WHAT IS REQUIRED:
The entries that follow should be written out exactly.

START INFORMATION SHOWN

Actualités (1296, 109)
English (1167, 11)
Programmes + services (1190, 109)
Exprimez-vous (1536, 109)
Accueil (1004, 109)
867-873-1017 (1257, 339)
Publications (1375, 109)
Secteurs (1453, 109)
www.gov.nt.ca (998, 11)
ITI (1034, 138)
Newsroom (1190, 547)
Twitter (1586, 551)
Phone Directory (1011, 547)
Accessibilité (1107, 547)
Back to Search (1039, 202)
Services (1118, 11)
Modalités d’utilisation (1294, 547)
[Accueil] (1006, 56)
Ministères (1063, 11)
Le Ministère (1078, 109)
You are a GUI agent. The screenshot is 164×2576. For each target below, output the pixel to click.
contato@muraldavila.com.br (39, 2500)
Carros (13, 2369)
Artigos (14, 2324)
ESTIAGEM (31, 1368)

END INFORMATION SHOWN

ANSWER AREA:
Actualités (1296, 109)
English (1167, 11)
Programmes + services (1190, 109)
Exprimez-vous (1536, 109)
Accueil (1004, 109)
867-873-1017 (1257, 339)
Publications (1375, 109)
Secteurs (1453, 109)
www.gov.nt.ca (998, 11)
ITI (1034, 138)
Newsroom (1190, 547)
Twitter (1586, 551)
Phone Directory (1011, 547)
Accessibilité (1107, 547)
Back to Search (1039, 202)
Services (1118, 11)
Modalités d’utilisation (1294, 547)
[Accueil] (1006, 56)
Ministères (1063, 11)
Le Ministère (1078, 109)
You are a GUI agent. The screenshot is 164×2576. For each target below, output the pixel to click.
contato@muraldavila.com.br (39, 2500)
Carros (13, 2369)
Artigos (14, 2324)
ESTIAGEM (31, 1368)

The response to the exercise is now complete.